We conclude with some questions and remarks. Firstly, it would be of independent interest to provide a characterisation of strongly flip-flat classes, akin to the characterisation of almost-wide classes via shallow minors given in [24, Theorem 3.21]. This could either be a characterisation via excluded induced subgraphs occurring in flips, in analogy to the one of monadic stability provided in [15], or in terms of shallow vertex minors, in analogy to the one in [8].

Moreover, it is unclear whether one can produce a formula preserved by extensions with minimal induced models of cliquewidth $3$ . The issue with interweaving definable orders is that one simultaneously requires for two sets to semi-induce a half-graph while (non-)adjacency is used to mark successors; this requires to keep track of at least four colours classes in a clique decomposition. We therefore leave the question of whether extension preservation holds over graphs of cliquewidth $3$ open. It is also easily seen that the structures $\mathcal{H}_{n}$ have twin-width $2$ (see [6] for definitions). The status of extension preservation on the class of all graphs of twin-width $1$ is also unknown.

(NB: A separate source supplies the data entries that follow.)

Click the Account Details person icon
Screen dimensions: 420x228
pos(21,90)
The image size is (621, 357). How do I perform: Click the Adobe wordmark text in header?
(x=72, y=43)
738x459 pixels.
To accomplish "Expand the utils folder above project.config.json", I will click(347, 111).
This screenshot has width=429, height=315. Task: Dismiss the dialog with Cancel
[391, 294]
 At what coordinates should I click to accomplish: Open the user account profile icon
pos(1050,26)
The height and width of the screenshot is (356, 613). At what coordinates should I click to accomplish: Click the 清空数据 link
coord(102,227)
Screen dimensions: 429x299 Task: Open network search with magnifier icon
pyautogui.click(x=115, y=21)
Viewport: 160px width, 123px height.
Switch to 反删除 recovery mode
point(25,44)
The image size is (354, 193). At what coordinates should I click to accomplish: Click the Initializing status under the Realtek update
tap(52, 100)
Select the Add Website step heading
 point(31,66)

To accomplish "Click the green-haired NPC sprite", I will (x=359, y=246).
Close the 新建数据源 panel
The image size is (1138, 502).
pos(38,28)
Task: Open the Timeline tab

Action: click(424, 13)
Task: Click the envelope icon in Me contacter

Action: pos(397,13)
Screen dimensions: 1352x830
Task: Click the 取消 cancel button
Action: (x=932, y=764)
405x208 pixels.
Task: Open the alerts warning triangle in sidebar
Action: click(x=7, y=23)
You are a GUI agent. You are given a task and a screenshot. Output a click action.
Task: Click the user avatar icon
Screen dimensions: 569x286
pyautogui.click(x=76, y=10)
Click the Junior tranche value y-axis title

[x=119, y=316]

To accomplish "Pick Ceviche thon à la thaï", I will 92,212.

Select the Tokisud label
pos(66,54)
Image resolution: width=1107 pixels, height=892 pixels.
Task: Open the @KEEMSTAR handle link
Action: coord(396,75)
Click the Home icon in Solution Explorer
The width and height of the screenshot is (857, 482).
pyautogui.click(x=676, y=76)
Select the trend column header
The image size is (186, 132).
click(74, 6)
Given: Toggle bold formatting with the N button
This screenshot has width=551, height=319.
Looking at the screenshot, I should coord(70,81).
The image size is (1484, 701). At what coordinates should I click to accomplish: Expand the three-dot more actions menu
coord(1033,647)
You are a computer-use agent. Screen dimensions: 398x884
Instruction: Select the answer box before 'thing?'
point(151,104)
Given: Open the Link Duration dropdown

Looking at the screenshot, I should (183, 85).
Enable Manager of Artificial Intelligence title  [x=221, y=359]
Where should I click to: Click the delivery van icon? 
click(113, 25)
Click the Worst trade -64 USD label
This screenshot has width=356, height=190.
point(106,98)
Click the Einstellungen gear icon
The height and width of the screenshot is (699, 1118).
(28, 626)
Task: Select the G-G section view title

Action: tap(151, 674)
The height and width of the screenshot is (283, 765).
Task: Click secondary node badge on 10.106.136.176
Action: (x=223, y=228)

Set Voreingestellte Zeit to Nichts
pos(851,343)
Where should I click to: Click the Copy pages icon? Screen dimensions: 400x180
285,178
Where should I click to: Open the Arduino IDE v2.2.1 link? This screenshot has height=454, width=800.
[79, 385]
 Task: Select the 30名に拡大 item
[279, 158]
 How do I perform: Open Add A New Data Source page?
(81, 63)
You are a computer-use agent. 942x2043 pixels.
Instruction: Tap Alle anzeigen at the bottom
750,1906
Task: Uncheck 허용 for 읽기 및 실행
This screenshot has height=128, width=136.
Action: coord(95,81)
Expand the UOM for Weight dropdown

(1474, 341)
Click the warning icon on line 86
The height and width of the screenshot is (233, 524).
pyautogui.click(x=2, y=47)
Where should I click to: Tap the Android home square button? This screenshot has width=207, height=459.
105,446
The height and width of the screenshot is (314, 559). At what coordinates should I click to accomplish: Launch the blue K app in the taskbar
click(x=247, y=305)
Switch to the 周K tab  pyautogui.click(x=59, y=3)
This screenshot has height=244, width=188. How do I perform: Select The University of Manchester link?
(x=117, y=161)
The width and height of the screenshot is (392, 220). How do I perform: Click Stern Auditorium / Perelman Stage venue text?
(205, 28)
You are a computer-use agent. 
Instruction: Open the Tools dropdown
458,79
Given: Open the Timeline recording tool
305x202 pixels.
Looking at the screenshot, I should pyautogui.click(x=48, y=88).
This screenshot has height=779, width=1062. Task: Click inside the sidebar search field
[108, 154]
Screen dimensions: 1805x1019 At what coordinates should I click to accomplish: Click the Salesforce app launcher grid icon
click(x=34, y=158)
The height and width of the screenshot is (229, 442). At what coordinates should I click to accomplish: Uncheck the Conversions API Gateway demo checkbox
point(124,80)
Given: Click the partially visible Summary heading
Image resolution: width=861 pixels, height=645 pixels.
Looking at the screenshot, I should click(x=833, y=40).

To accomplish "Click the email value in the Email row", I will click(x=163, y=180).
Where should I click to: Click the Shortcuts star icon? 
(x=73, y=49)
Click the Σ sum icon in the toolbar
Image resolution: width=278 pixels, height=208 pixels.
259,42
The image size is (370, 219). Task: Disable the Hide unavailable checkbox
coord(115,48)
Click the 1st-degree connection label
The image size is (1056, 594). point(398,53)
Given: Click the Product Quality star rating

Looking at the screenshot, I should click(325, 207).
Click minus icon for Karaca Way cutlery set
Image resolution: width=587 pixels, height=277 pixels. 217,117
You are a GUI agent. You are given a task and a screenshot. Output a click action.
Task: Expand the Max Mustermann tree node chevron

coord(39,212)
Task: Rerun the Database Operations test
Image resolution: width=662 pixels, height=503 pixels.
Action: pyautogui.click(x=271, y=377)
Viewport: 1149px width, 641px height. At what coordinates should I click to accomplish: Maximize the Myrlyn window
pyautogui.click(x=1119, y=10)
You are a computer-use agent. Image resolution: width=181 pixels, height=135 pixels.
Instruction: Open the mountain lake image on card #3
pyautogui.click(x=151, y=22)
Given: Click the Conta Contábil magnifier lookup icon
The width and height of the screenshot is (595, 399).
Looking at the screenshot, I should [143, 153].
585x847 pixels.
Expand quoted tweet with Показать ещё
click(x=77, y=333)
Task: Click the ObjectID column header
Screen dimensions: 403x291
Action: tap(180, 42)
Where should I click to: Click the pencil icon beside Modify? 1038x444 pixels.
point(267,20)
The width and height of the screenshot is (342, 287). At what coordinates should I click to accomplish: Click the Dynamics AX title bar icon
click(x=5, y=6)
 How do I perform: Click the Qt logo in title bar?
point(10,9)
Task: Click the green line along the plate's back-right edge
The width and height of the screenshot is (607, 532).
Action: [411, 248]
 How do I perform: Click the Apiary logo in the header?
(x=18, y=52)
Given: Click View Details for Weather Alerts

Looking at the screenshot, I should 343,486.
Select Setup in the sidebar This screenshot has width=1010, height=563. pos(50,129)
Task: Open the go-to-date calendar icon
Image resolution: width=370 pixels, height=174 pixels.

The role of orders was crucial in our construction in Section 3. In the context of undirected graphs, orders are instantiated through half-graphs. It natural to then inquire if, for every fixed $k,\ell\in\mathbb{N}$ , the class of all graphs of cliquewidth at most $k$ which omit semi-induced half-graphs of size larger than $\ell$ has the extension preservation property. Every such class is known to be equal to a transduction of a class of bounded treewidth by [26], and so by Proposition 13, it is strongly flip-flat. It would therefore be interesting to provide a direct combinatorial argument witnessing this, so as to be able to verify if such classes satisfy the closure requirements of Theorem 18.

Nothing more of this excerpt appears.